Are their typical mistakes or bad examples of marketing that you come across?So often I see websites that are unfocused - 'XX is a freelance journalist who has worked for the Penge Bungalows Advertisers and Wicker Basket Week, he started writing in 1990...' Ok, it's all true, but what does an editor get when they employ you? Do you handle corporate commissions? Tell me about this stuff.
If you're aiming at PR people, tell them about your specialisms up front so they can target you properly. So many journalist websites are all about what the journalist finds interesting about themselves - it's a business site, focus on the customer.
Why do journalists need to work on their online presence?It's as much to do with making a statement as actually publicising yourself, to be honest.
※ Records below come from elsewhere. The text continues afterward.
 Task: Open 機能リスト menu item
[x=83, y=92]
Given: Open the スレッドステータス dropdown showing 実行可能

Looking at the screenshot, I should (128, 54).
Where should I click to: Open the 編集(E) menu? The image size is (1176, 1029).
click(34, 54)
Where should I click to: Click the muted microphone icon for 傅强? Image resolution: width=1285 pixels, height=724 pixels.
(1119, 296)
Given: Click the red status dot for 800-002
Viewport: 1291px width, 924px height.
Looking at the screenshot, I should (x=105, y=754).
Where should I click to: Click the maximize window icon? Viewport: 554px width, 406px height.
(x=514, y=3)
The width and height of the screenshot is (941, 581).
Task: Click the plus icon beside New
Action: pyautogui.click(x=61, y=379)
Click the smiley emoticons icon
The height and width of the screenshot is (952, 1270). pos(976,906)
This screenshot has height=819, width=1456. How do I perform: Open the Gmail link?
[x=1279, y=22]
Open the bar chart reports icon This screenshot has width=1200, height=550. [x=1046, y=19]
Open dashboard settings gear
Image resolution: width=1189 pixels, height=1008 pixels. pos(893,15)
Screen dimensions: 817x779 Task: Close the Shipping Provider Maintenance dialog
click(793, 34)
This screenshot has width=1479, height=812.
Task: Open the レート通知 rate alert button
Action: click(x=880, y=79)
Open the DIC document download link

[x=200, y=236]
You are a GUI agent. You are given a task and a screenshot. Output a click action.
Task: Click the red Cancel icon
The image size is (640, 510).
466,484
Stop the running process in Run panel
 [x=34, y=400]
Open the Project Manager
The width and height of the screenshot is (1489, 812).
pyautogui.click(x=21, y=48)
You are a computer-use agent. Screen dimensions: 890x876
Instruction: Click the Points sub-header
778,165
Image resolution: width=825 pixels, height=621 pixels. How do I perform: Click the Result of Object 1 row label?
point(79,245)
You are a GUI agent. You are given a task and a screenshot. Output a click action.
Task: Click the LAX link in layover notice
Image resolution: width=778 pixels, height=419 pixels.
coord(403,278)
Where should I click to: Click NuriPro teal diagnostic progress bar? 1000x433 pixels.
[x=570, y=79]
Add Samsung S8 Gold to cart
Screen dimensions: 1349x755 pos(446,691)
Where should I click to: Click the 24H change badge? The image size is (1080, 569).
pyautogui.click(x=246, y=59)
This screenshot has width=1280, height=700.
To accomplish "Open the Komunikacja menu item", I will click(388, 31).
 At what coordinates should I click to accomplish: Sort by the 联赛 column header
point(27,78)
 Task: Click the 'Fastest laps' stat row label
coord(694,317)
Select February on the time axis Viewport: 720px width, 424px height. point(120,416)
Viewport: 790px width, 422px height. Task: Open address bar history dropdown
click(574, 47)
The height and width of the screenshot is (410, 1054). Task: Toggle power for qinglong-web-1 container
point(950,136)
I had my first website in 1996; it was a single page and wasn't all that thrilling but as a tech journalist I felt I had to have 'something' up there to demonstrate that I knew the moves.
Likewise there are journalists out there who hate Twitter, Facebook, LinkedIn, all that stuff - but look at the coverage they've had; you can't afford to be seen backing away from these things and you need ideally to be seen as knowing the moves if not actually celebrating them.
Granted, within a few months of becoming active on Twitter I'd doubled the amount of media training I was getting and had secured a book commission on the subject, but that's not going to happen to everyone - it's more a matter of what's going to happen to your business when an editor can't find you and check up on clippings just by doing a quick Google on your name.